**INSTRUCTIONS TO FOLLOW**
Your job is to return every line in the data holding the string "below".

**RECORDS PROVIDED**
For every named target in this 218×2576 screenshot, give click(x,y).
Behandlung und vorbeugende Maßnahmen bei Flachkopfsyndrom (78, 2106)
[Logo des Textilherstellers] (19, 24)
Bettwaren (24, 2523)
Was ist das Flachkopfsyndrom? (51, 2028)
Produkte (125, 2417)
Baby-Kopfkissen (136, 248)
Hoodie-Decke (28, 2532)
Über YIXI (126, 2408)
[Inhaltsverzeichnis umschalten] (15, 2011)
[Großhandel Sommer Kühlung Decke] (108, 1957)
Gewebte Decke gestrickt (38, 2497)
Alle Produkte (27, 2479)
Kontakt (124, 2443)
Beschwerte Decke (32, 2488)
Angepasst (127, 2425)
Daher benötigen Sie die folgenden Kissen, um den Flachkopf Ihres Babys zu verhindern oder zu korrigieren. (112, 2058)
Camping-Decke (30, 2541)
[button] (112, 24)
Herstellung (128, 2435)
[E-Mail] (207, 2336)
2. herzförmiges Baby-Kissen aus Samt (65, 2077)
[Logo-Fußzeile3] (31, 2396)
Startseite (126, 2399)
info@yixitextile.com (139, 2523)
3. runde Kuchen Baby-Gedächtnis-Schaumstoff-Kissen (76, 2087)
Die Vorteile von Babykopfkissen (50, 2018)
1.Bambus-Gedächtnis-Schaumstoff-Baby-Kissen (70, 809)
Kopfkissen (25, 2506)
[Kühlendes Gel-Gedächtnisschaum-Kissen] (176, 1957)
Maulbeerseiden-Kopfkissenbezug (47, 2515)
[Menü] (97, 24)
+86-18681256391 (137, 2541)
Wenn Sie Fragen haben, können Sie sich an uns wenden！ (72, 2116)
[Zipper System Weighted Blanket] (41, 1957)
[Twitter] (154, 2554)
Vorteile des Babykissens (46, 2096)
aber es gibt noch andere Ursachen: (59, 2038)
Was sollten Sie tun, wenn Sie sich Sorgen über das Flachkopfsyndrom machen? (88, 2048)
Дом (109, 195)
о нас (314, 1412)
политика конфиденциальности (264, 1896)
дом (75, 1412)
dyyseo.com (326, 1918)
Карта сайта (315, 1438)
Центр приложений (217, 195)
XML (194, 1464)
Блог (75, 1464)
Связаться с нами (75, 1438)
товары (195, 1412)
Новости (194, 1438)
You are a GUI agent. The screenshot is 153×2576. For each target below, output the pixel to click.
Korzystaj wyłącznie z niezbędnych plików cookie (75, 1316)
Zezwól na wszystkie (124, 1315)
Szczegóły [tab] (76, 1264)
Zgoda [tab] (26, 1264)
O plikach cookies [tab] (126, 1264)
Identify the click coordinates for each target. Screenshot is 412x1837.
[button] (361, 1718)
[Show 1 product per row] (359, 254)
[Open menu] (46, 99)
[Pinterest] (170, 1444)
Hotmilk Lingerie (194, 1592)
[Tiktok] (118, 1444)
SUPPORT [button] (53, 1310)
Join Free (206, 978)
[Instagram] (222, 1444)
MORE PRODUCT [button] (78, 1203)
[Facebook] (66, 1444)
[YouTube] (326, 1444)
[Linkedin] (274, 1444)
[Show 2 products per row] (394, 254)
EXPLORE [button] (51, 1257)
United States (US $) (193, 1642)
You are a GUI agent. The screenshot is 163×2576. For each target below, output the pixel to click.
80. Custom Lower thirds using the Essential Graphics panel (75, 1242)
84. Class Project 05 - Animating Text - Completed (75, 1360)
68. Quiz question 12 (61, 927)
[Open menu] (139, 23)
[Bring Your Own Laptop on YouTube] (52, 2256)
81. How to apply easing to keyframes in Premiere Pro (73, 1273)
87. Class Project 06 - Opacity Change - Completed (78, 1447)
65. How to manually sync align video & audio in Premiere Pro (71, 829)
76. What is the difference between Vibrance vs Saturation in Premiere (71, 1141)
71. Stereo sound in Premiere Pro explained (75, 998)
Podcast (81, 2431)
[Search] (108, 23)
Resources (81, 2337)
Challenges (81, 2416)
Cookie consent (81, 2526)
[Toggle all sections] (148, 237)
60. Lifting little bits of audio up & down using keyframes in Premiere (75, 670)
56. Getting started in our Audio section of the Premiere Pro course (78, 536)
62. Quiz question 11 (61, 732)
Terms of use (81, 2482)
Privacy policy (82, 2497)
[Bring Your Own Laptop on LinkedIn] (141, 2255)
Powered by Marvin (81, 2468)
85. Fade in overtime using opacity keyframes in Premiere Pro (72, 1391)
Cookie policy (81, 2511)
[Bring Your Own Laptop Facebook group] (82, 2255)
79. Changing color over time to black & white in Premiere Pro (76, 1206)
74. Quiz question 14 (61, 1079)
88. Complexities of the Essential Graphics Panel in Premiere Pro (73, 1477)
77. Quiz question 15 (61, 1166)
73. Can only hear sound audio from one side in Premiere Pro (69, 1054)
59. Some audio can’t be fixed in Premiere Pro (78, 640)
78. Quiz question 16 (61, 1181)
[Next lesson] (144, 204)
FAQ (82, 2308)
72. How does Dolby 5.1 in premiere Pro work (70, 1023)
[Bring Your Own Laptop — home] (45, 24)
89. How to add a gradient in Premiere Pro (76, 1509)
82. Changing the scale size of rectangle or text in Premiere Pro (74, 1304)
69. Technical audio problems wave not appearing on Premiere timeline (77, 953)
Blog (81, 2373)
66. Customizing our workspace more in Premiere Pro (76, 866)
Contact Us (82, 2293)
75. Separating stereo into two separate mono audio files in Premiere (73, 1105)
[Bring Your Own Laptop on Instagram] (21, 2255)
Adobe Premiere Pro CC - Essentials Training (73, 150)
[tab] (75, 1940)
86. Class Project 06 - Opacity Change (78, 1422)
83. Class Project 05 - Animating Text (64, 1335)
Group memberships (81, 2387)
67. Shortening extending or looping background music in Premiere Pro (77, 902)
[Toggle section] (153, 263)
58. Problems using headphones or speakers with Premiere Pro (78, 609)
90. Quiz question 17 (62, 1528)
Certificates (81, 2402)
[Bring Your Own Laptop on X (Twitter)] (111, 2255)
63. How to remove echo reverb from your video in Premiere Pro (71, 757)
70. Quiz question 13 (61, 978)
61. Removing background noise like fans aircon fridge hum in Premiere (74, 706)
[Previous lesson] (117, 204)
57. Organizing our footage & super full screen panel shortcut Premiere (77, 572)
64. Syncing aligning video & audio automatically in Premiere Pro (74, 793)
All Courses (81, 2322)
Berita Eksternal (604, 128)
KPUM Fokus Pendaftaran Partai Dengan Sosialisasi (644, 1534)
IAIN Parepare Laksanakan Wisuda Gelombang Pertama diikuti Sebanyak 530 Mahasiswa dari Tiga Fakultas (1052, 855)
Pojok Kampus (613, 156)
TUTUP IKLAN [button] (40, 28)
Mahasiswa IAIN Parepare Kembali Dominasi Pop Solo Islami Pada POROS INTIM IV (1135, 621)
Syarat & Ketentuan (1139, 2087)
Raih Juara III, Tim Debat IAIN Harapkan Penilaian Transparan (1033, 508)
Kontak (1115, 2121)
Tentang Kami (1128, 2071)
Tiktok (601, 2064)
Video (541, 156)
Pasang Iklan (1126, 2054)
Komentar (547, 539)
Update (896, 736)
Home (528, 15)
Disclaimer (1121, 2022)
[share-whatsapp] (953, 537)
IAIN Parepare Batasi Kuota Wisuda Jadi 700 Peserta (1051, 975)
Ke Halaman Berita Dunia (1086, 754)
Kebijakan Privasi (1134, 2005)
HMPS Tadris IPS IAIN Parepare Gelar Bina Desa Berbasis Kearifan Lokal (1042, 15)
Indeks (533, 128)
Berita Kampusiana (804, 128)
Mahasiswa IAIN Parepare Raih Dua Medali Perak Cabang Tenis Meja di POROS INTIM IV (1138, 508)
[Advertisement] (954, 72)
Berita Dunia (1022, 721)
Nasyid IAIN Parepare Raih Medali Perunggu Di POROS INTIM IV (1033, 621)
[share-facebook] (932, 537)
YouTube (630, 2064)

**EXERCISE RESPONSE**
You are a GUI agent. The screenshot is 153×2576. For each target below, output the pixel to click.
You are a GUI agent. The screenshot is 163×2576. For each target below, output the pixel to click.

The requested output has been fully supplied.